課題一覧.
a: 盗撮と懲戒処分に関する文章によれば、2021年に国会議事堂内の女性用トイレで盗撮事件を起こした経産省職員には、どのような懲戒処分が下されましたか。
b: 盗撮と懲戒処分に関する文章から、「一方、会社員が私生活上で盗撮」で始まり「処分になる可能性があります。」で終わる部分を、一字一句変えずに抜き出してください。
c: 盗撮と懲戒処分に関する文章を、最後の文の後から書き継いでください。

会社員が盗撮した場合、懲戒解雇されるかどうかは就業規則で決まります。

就業規則の中に、懲戒事由として犯罪行為をした場合が規定されていれば、盗撮により懲戒解雇される可能性があります。懲戒解雇が有効とされるには、懲戒処分が社会通念上相当であることも必要です。

例えば、会社内のトイレに小型カメラを仕掛けて盗撮した場合、企業秩序を乱す程度が著しいといえます。この場合、懲戒解雇を選択する相当性があると判断されやすいでしょう。

一方、会社員が私生活上で盗撮した場合、企業秩序をただちに害するとはいえません。したがって、私生活上の盗撮行為を理由に会社員が懲戒解雇される可能性は低いでしょう。

公務員が盗撮した場合

公務員は、憲法に「全体の奉仕者」と規定されており高い公益性が求められます。したがって、公務員が盗撮した場合、会社員よりも懲戒免職されるおそれは高いです。

公務員の場合、業務中の盗撮だけでなく、私生活上の盗撮でも悪質であれば懲戒免職の可能性があります。

盗撮で国家公務員が懲戒免職される基準は?

国家公務員が盗撮した場合、国家公務員法82条1項1号、3号を根拠に懲戒処分になる可能性があります。

具体的な懲戒処分の内容は、人事院が作成する「懲戒処分の指針について」という基準に従って決定されます。

この指針によると、懲戒処分は以下の事情を総合考慮して判断されます。

懲戒処分を決定する際の考慮事情

①非違行為の動機、態様及び結果の内容

②故意・過失の程度

③職員の職責内容、その職責と非違行為との関係

④他の職員及び社会に与える影響

⑤過去の非違行為の有無

※この他に、適宜、日頃の勤務態度や非違行為後の対応等も含め総合的に判断するとされています。

同指針の標準例において、盗撮行為をした職員は、停職又は減給とすると規定されています。なお、痴漢行為をした職員も基本的に停職又は減給されます。

2021年には国会議事堂内の女性用トイレで盗撮事件が起きてニュースになりました。この事件を起こした経産省職員には停職9カ月の懲戒処分が下されました。

もっとも、必ずしも停職や減給にとどまるとは限りません。以下の事情があると、より重い懲戒免職となる可能性があります。

懲戒処分を重くする事情

①動機・態様が極めて悪質、結果が極めて重大

②職員が管理・監督の地位にあるなどその職責が特に高い

③公務内外への影響が特に大きい

④過去に類似の非違行為を理由とする懲戒処分歴がある

⑤処分対象となる複数の非違行為を行っている

参考条文

国家公務員法82条(懲戒の場合)

第八十二条 職員が、次の各号のいずれかに該当する場合においては、これに対し懲戒処分として、免職、停職、減給又は戒告の処分をすることができる。

提供データ.
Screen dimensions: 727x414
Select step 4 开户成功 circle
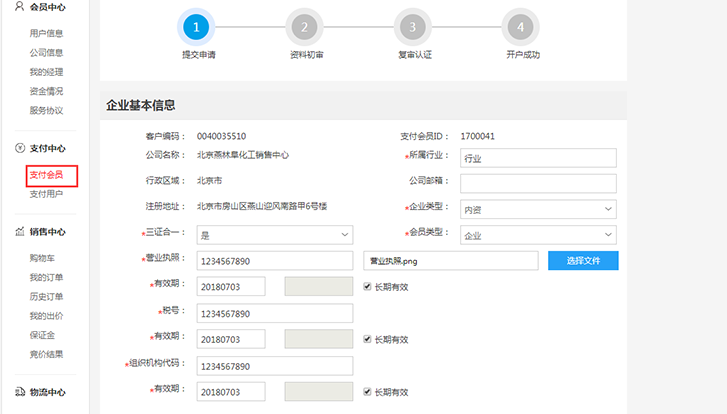tap(521, 26)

解答一覧.
a: 停職9カ月の懲戒処分が下されました。

b:
一方、会社員が私生活上で盗撮した場合、企業秩序をただちに害するとはいえません。したがって、私生活上の盗撮行為を理由に会社員が懲戒解雇される可能性は低いでしょう。

公務員が盗撮した場合

公務員は、憲法に「全体の奉仕者」と規定されており高い公益性が求められます。したがって、公務員が盗撮した場合、会社員よりも懲戒免職されるおそれは高いです。

公務員の場合、業務中の盗撮だけでなく、私生活上の盗撮でも悪質であれば懲戒免職の可能性があります。

盗撮で国家公務員が懲戒免職される基準は?

国家公務員が盗撮した場合、国家公務員法82条1項1号、3号を根拠に懲戒処分になる可能性があります。

c:
一 この法律若しくは国家公務員倫理法又はこれらの法律に基づく命令(国家公務員倫理法第五条第三項の規定に基づく訓令及び同条第四項の規定に基づく規則を含む。)に違反した場合
二 職務上の義務に違反し、又は職務を怠つた場合
三 国民全体の奉仕者たるにふさわしくない非行のあつた場合

盗撮で地方公務員が懲戒免職になる基準は?

地方公務員が盗撮した場合、地方公務員法29条1項1号、3号を根拠に懲戒処分になる可能性があります。

具体的な懲戒処分の内容は、条例や地方公共団体が定める懲戒処分の指針に基づいて決定されます。

例えば、東京都は教職員の懲戒処分について「教職員の主な非行に対する標準的な処分量定」という基準を設けています。

この基準でも、国家公務員の場合と同様、非違行為の態様や職員の職責、日常の勤務態度、非違行為後の対応等を総合考慮して判断するとされています。

この基準の標準例において、盗撮行為をした職員は免職すると規定されています。なお、痴漢行為をした職員も基本的に免職されます。

過去には、駅構外のエスカレーターにおいて、動画撮影状態にしたスマートフォンを女性のスカートの中に差し向け、動画撮影した教職員が懲戒免職とされた事例があります。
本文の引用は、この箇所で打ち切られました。